1.ハラスメントと厳しい指導との違い
令和2年厚生労働省告示第5号『事業主が職場における優越的な関係を背景とした言動に起因する問題に関して雇用管理上講ずべき措置等についての指針』は、職場におけるパワーハラスメントを、
職場において行われる、
① 優越的な関係を背景とした言動であって、
② 業務上必要かつ相当な範囲を超えたものにより、
③ 労働者の就業環境が害されるものであり、
①から③までの要素を全て満たすもの
と定義しています。
指針にはハラスメントの具体例も記載されており、
「他の労働者の面前における大声での威圧的な叱責を繰り返し行うこと」
はその一つとして掲げられています。
しかし、叱責行為であれば全てハラスメントに該当するかというと、そのようなことはありません。指針は、
「客観的にみて、業務上必要かつ相当な範囲で行われる適正な業務指示や指導については、職場におけるパワーハラスメントには該当しない」
と規定しています。
それではハラスメントに該当する叱責行為と、ハラスメントにならない適正な指導とは、どのような点に注目して区別して行けば良いのでしょうか?

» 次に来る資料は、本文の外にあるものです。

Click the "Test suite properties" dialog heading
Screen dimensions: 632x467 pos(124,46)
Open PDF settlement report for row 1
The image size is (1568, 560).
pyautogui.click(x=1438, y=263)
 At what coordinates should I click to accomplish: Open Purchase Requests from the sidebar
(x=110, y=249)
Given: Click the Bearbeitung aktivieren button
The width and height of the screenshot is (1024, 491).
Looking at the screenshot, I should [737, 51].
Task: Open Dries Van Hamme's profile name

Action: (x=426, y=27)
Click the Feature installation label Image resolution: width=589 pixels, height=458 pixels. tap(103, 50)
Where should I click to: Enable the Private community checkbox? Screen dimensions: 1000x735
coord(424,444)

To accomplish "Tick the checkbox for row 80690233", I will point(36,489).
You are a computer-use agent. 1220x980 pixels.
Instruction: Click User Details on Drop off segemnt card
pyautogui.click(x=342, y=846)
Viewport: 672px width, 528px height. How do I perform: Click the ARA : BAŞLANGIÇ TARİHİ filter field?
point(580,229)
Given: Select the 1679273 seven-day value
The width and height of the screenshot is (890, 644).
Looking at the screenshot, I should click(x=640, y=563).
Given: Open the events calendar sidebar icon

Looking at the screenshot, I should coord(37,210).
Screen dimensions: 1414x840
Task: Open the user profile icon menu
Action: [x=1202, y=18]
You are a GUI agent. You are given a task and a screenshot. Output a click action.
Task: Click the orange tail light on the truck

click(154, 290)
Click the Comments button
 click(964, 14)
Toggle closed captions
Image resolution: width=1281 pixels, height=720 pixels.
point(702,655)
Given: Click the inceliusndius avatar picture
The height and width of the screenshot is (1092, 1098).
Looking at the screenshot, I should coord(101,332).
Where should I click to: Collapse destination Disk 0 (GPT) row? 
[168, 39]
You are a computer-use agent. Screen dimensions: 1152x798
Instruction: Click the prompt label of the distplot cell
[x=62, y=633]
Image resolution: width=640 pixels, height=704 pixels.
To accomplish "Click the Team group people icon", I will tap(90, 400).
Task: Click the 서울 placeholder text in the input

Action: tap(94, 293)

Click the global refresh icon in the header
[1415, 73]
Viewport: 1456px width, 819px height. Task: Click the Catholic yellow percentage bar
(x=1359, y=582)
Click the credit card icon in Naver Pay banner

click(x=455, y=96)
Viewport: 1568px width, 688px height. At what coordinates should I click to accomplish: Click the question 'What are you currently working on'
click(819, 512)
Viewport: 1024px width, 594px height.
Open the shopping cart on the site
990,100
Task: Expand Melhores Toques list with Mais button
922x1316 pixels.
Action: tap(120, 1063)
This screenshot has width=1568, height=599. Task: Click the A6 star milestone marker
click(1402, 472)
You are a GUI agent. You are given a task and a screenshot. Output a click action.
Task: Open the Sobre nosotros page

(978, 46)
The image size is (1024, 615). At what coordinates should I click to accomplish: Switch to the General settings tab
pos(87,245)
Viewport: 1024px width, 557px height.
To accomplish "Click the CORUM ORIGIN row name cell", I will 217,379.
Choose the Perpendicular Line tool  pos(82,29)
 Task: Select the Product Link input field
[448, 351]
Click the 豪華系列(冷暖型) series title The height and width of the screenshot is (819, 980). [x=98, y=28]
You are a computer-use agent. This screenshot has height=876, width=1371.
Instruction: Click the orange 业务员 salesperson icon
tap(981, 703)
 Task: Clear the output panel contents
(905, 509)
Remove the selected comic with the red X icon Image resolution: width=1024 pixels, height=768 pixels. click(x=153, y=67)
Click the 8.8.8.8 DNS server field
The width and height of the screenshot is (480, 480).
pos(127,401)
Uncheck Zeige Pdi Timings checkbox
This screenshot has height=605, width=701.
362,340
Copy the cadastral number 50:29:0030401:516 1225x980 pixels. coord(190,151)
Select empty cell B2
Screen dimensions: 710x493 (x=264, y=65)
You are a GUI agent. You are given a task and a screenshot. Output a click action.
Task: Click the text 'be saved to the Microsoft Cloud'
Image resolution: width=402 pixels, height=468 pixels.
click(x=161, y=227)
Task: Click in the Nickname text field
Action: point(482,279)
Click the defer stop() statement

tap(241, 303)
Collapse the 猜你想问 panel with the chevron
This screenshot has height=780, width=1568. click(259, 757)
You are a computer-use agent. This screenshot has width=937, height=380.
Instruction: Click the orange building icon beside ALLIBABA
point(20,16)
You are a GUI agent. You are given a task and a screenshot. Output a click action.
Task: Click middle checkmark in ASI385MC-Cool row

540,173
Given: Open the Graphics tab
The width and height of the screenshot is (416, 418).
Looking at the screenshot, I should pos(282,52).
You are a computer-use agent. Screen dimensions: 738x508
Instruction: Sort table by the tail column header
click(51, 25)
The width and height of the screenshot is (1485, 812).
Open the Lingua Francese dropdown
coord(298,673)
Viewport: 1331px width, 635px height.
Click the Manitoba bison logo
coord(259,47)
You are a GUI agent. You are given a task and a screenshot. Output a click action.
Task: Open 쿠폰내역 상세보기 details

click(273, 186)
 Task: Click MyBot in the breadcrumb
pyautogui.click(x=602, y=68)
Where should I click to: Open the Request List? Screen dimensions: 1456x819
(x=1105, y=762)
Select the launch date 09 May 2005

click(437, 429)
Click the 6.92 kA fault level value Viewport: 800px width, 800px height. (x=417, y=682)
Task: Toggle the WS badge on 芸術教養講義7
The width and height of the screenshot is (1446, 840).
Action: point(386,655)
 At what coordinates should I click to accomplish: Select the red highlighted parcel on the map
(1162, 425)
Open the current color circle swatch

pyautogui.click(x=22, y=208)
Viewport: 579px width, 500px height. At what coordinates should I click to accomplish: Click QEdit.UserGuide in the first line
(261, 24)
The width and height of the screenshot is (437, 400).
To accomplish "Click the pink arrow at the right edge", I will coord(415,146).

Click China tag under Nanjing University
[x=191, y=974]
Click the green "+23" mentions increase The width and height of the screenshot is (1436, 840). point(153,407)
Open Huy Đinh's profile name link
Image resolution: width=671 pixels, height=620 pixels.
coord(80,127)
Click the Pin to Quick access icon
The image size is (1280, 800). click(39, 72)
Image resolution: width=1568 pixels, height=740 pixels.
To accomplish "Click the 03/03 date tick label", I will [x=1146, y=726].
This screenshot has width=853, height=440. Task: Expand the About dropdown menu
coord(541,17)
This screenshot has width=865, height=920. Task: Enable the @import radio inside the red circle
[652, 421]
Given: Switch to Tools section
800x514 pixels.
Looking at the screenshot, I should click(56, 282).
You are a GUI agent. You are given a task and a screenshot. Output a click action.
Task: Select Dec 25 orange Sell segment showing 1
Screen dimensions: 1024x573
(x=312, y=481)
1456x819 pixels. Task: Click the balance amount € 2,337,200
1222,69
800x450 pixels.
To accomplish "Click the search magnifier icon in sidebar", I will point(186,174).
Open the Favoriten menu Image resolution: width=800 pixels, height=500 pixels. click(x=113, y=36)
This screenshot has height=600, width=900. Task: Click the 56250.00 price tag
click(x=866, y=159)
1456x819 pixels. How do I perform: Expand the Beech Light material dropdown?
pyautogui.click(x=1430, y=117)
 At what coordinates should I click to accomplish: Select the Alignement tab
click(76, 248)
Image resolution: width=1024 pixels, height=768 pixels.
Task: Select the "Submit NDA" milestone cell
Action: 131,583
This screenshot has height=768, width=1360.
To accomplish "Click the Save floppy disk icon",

ここ数日ご紹介している山口地判令8.1.28労働判例ジャーナル171-38 損害賠償等請求事件は、この問題を考えるうえでも参考になる判断を示しています。
2.損害賠償等請求事件
本件で被告になったのは、
■を設置、運営する法人(被告法人)、
被告法人の■講座(本件講座)に所属する教授(被告■)、
の二名です。
本件講座は、
被告■、講師2名、助教1名、技術補佐員1名、事務補佐員1名、
他の講座から派遣された准教授1名、講師1名、助教1名、
学生、
によって構成されていました。
原告になったのは、本件講座に所属する講師の方です。被告■から違法なハラスメントを受けたほか、被告法人がハラスメントに対して必要な調査を怠り適切な措置を講じなかったとして、慰謝料等の支払を求める訴えを提起したのが本件です。
原告の方はハラスメントを構成する事実として多岐に渡る行為を主張しましたが、その中の一つに、ミーティングの場での叱責がありました。
これについて、裁判所は、次のとおり述べて、不法行為の成立を認めました。
(裁判所の判断)
「証拠・・・及び弁論の全趣旨によれば、被告■は、令和3年4月30日に実施されたプログレスミーティングにおいて、
〔1〕原告が発表内容を難しく感じた旨を発言したところ、原告に対し、『これさ、じゃあ難しいと思う人この中でいる。先生、講師レベルでこれが難しいと思わないでしょう。』と発言した事実、
〔2〕被告■が、原告に対し、『先生は職務をちゃんと全うしていない。他の先生はみんなちゃんとやっている。■(注:本件講座の講師)、講師レベルで先生、■と先生の仕事を比べると先生は■の半分から3分の1ですよ。』『これが分からないというのは、ちょっと恥ずかしいと思うよ、先生。ちゃんと先生やってください。本当に。ちゃんと講師としてのちゃんと役目を果たしてください。いいですか。以上。他の先生を見習って、ちゃんと仕事してください。ちゃんとしてください。もう本当に困るんですよ。』などと発言した事実
が認められる。
「被告■の当該発言は、被告■が想定する講師に求められる能力や仕事量と比較して、原告の能力や状況が不十分であると考え、その改善を強く求めたものと認められる。もっとも、当該発言の内容は、具体的な改善方法等を指摘するなどの指導的な文言を含むものではなく、第三者の面前において、被告■が原告に対して抱く不満を矢継ぎ早に吐露し、原告が講師として求められる能力に全く達していないことを断定的に摘示することに終始しており、もはや社会通念上許容される指導としての範囲を逸脱するものといえる。」
「そうすると、当該発言がされた当時において、被告■が原告に対して指導をする意図があったとしても、被告■の当該発言は、職場内の優位性を背景として、業務の適正な範囲を超えて、精神的、身体的苦痛を与える言動であり、原告の人格的利益を違法に侵害するものというべきである。」
「よって、本件行為・・・に係る上記・・・の事実は、不法行為を構成する。」
3.具体的な改善方法等の指摘が含まれているか
適正な指導とハラスメントとの判断基準として、最近「具体的な改善方法等の指摘が伴っているのか」という指標を用いる例が散見されるようになっています。
確かに、叱責に際して改善方法の指摘があれば業務改善に資する可能性があるのに対し、改善方法の指摘がなければ受け手は単に嫌な思いをするだけであるため、この指標はある程度有効に機能するように思われます。
裁判所の判断は、不適切な言動をハラスメントとして構成して行くにあたり、実務上参考になります。